The largest crypto traders face a challenge: how to trade without influencing market prices or revealing long-term strategies. Traditional markets offer solutions like dark pools, where over half of U.S. equity trading occurred off-exchange as of early 2025. Crypto, however, has lacked a private equivalent, with every transaction on public decentralized exchanges visible to data aggregators.

This transparency forces firms providing liquidity on public DEXs to have their strategies reverse-engineered. "On Hyperliquid, one of the top market makers told us they have to rotate their trading strategies every three weeks because they get copied," stated Denis Dariotis, co-founder of GoQuant. This "alpha problem" also leads to market makers being unfairly blamed during market downturns.

GoQuant aims to address this with GoDark, a new decentralized exchange launching on Solana in May. It utilizes zero-knowledge proofs to conceal trade details from other participants and even node operators. While internal testing shows order matching between 25-50 milliseconds, this speed is slower than centralized exchanges, potentially impacting the market makers GoDark aims to attract.

To seed liquidity, GoDark plans a model similar to Hyperliquid's HLP vault.

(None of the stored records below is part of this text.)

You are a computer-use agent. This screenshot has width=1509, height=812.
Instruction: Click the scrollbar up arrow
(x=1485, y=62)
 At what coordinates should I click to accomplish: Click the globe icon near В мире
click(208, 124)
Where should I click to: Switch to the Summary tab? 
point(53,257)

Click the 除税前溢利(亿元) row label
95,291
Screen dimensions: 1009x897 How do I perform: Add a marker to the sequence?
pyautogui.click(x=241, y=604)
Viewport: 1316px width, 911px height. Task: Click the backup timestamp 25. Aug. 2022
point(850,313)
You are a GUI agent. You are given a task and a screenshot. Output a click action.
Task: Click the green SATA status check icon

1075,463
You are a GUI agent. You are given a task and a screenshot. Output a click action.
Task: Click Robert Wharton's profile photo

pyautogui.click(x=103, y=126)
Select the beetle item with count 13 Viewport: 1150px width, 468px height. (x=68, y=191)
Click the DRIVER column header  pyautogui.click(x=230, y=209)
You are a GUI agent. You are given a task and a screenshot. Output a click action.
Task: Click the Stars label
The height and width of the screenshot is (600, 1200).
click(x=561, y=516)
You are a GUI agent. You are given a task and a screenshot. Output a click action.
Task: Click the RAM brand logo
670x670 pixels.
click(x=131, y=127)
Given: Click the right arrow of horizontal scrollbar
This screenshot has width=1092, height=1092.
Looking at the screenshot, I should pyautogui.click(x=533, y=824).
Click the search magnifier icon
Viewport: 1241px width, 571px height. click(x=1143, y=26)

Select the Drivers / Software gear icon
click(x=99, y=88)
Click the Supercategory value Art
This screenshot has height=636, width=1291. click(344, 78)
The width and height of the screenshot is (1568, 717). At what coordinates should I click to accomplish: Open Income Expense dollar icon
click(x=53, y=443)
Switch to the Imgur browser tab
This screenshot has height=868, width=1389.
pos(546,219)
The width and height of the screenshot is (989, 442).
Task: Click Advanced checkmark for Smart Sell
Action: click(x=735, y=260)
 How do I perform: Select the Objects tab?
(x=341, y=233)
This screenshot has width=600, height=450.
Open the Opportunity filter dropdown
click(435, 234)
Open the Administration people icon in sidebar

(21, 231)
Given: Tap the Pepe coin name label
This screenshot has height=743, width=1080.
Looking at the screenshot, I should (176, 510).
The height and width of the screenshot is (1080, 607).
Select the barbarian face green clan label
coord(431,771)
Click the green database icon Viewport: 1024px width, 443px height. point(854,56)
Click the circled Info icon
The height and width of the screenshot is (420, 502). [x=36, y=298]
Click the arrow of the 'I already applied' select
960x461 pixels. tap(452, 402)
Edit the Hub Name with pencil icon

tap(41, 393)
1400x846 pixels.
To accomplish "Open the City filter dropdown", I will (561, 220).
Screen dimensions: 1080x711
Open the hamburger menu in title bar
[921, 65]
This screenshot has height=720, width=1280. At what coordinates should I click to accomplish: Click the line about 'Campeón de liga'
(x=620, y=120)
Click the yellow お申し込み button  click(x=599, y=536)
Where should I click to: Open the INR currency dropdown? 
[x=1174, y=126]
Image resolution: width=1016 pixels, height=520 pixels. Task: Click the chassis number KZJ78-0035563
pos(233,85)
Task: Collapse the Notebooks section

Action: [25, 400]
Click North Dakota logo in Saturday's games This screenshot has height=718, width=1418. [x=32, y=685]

However, the success of such models has been limited for other DEXs.

A significant hurdle is regulatory compliance. Unlike traditional dark pools with post-trade reporting, GoDark's absolute privacy may not satisfy regulators pushing for greater transparency. The extent to which this tension will limit institutional participation remains uncertain.

GoDark's retail-facing version is distinct from GoQuant's existing institutional product.